The ERP program, designed to stimulate the installation of 4 GW of new renewables, provides a C$0.01/kWh production incentive for the first ten years of a project's life. Provincial governments are expected to match the incentive from their own funds. ERP, with a budget of C$1.48 million, was to run until March 31, 2011. But the latest estimates from Natural Resources Canada, the federal government department that administers the program, anticipate it will allocate all its available funds at least a year ahead of schedule.
There are no plans to extend the program and no guarantee that the government will take the industry up on its proposal, says CanWEA's Robert Hornung. "We will have to work hard to secure it. Nonetheless, we think we can make a compelling case for the extension and expansion," he insists.

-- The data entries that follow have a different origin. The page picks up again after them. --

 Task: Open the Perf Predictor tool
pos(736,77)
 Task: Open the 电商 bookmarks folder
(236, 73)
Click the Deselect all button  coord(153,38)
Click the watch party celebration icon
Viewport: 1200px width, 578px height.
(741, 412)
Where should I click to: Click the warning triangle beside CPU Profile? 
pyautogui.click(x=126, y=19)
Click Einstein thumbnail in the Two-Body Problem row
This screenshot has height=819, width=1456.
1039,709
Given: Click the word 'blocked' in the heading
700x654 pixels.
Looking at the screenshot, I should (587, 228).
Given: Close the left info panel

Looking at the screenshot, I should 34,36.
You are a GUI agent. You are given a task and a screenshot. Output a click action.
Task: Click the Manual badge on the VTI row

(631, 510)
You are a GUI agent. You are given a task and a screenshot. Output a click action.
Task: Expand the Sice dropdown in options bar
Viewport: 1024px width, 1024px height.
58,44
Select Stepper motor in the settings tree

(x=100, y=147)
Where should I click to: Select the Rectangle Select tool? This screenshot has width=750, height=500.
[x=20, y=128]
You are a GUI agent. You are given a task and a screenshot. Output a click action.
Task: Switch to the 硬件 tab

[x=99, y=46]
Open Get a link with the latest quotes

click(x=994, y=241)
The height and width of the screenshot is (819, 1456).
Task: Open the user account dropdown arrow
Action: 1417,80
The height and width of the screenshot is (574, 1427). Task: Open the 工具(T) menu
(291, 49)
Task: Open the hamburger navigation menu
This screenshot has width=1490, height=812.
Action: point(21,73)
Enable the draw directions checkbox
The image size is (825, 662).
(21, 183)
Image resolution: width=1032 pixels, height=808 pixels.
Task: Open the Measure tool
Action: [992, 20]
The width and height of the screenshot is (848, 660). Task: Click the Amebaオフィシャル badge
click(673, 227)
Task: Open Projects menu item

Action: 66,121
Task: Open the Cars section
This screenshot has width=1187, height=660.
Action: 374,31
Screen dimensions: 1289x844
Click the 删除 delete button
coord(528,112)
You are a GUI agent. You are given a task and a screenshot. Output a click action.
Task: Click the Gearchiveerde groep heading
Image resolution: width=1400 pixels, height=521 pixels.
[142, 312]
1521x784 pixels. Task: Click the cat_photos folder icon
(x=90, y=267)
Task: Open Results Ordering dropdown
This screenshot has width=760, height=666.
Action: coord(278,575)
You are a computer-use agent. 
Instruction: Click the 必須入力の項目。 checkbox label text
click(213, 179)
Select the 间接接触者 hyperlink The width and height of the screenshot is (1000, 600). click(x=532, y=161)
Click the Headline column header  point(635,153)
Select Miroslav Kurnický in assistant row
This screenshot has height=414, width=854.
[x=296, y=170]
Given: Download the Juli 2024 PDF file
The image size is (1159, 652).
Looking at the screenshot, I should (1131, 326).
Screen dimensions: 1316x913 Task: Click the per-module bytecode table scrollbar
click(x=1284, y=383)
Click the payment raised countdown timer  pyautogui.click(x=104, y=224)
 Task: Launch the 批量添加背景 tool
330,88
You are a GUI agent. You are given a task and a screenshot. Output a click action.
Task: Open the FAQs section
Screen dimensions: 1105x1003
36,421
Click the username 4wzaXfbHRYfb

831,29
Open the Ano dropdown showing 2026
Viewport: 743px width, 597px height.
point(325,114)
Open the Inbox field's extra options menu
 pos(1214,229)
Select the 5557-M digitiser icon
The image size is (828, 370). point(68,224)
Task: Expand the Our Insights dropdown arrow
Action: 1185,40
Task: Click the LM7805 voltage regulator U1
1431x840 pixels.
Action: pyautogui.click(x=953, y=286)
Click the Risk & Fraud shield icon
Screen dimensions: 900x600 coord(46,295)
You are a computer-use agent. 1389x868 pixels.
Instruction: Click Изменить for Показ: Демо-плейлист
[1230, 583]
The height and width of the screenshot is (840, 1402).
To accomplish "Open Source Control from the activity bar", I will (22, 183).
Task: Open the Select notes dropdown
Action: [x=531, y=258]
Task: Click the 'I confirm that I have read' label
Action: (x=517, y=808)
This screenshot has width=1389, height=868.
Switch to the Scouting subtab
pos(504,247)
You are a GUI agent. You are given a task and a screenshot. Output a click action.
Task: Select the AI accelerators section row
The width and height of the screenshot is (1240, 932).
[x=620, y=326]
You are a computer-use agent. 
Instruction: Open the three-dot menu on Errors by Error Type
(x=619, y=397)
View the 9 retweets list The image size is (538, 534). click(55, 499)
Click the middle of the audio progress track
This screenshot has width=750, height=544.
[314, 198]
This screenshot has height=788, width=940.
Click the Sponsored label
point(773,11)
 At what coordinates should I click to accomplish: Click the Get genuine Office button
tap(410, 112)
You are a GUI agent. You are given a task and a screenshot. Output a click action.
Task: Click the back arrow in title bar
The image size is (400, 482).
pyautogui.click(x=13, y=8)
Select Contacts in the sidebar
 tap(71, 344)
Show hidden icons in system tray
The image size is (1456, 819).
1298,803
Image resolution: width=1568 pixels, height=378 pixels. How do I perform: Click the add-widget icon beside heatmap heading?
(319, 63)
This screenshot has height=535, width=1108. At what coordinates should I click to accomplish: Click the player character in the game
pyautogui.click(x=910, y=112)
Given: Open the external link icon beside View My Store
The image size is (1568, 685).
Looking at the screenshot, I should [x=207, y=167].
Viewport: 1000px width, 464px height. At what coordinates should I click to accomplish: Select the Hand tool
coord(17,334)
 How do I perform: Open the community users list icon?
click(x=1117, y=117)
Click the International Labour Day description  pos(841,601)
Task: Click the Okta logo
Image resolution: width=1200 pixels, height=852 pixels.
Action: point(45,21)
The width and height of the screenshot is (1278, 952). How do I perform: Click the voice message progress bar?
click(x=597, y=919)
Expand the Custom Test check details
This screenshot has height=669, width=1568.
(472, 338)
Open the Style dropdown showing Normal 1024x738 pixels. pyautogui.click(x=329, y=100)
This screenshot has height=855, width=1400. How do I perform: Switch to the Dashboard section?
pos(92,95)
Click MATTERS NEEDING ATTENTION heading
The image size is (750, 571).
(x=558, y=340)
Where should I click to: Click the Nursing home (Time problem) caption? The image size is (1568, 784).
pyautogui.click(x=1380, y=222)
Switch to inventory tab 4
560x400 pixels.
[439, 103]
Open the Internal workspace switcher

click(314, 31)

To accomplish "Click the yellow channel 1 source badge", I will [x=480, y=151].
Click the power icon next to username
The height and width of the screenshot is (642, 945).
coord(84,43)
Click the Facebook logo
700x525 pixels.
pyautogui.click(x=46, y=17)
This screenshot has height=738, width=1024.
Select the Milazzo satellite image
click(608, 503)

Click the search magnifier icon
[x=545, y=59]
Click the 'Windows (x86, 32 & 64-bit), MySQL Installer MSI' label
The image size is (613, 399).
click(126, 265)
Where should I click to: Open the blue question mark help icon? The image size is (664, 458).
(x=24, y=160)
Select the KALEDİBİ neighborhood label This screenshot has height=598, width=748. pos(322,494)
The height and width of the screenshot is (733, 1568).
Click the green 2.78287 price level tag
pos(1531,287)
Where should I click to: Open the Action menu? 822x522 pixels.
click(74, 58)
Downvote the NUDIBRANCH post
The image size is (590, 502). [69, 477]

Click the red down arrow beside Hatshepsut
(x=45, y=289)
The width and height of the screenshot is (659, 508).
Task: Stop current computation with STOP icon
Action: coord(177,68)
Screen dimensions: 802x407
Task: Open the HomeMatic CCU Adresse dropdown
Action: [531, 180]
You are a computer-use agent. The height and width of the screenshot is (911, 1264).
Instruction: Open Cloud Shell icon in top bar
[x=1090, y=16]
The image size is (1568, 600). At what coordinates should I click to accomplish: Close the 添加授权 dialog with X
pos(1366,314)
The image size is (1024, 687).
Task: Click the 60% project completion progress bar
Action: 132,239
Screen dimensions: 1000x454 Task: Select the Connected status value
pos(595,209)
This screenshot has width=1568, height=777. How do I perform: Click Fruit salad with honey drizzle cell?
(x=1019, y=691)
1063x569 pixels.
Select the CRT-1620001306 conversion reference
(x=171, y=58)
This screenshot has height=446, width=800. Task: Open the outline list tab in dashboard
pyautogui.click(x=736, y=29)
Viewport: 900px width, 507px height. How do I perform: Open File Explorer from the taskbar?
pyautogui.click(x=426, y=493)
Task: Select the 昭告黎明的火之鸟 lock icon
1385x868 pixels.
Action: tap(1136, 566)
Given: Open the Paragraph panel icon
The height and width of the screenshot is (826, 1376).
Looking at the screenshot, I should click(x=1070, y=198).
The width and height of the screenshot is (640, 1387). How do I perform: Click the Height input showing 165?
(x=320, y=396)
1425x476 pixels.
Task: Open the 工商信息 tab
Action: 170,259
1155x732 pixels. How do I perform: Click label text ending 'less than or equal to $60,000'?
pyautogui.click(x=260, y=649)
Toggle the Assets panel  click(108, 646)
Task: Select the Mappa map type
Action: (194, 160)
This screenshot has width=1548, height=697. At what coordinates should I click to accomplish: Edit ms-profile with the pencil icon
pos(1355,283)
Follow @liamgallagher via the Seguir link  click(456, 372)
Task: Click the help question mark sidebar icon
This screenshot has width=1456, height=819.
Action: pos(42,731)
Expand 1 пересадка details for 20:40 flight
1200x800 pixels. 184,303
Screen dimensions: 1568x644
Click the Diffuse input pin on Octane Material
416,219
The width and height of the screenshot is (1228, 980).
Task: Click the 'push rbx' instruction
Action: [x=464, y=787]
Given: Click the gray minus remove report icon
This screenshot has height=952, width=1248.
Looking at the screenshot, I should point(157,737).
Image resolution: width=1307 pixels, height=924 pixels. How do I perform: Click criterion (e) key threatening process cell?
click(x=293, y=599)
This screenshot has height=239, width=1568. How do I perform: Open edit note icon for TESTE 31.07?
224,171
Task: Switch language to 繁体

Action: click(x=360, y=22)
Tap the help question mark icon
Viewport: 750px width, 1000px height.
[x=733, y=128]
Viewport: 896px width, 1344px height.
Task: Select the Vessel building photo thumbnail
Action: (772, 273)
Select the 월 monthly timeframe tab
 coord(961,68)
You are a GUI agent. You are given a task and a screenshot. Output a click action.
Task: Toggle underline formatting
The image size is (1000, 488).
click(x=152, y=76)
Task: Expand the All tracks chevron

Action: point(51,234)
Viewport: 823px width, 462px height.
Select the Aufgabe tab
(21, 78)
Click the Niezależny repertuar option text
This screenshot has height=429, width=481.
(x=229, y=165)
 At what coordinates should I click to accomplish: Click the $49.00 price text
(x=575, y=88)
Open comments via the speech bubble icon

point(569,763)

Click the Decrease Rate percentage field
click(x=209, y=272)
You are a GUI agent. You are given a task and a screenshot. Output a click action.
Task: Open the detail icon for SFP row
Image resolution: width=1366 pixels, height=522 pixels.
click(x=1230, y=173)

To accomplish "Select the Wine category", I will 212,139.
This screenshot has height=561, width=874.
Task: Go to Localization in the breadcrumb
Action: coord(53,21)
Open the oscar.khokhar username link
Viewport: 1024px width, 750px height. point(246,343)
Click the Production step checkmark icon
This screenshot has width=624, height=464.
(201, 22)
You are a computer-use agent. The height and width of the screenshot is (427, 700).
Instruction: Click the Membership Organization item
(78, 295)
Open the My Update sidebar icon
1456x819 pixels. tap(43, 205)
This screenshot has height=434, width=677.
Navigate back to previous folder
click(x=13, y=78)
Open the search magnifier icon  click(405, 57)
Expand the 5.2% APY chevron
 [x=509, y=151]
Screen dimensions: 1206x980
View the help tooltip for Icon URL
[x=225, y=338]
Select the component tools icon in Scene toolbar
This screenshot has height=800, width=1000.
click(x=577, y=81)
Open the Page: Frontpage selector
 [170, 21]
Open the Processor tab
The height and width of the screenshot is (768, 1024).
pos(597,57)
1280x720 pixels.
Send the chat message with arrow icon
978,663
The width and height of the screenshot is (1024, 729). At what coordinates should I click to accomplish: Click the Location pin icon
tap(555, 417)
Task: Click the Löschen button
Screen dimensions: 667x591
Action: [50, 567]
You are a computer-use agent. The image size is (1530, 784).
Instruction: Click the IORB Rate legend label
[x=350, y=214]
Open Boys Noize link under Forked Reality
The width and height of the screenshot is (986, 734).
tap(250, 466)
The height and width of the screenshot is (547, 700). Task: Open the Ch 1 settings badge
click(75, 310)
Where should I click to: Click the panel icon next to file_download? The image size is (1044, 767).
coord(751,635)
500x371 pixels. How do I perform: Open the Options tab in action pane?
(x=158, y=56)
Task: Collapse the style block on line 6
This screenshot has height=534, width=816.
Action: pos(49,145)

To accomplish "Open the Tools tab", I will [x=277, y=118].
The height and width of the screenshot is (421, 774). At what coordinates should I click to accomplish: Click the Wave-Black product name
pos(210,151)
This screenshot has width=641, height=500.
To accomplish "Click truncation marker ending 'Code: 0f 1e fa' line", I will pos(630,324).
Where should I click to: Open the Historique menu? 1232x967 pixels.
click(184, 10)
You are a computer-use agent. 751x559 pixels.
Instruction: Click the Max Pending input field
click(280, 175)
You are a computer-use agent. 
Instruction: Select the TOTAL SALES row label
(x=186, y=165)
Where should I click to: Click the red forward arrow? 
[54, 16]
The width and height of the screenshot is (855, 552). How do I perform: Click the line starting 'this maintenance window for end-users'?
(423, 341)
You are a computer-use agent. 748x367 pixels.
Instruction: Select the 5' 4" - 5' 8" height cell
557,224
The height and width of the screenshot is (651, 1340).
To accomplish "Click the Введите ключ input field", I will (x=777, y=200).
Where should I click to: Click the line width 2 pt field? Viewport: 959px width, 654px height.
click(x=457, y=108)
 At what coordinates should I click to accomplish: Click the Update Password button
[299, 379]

Adding 8000 MW to the program's target is consistent with CanWEA's expectations for renewable energy development within the 2014 timeframe, says Hornung. "It also brings us to the point when it is hoped we will have a truly functional carbon market in Canada." The federal government plans to introduce a greenhouse gas emission offset trading system next year, but its climate change strategy calls for a gradual move to a fully market-based carbon price. Environment Canada estimates that the average price will not reach European levels -- currently C$30/tonne -- until 2014.
Eight thousand jobs
About 10 GW of renewable energy projects have registered for the ERP program, 72% of them wind. By August, contribution agreements had been signed for about 1000 MW of projects, with 64% of the C$324 million in committed funds going to ten wind projects and the rest to six small hydro facilities. Funds under ERP are allocated on a first come, first served basis as projects start construction.
CanWEA estimates its proposed expansion will generate a minimum of C$6 billion dollars of investment and 8000 new jobs over the next five years. To ensure it leads to wind deployment in Canada's remote communities, many of which are powered by diesel generation that can cost upwards of C$1.50/kWh, CanWEA also wants the federal government to set aside C$61 million of the proposed budget to provide capital grants and a high enough production incentive to support the deployment of 34 wind projects in the north. A C$0.01/kWh payment, says CanWEA, will not do the job.
"These projects would have a total capacity of 55 MW and would meet roughly 10% of all electricity demand in remote communities, therefore eliminating the need for almost 300 million litres of imported diesel fuel," argues the association.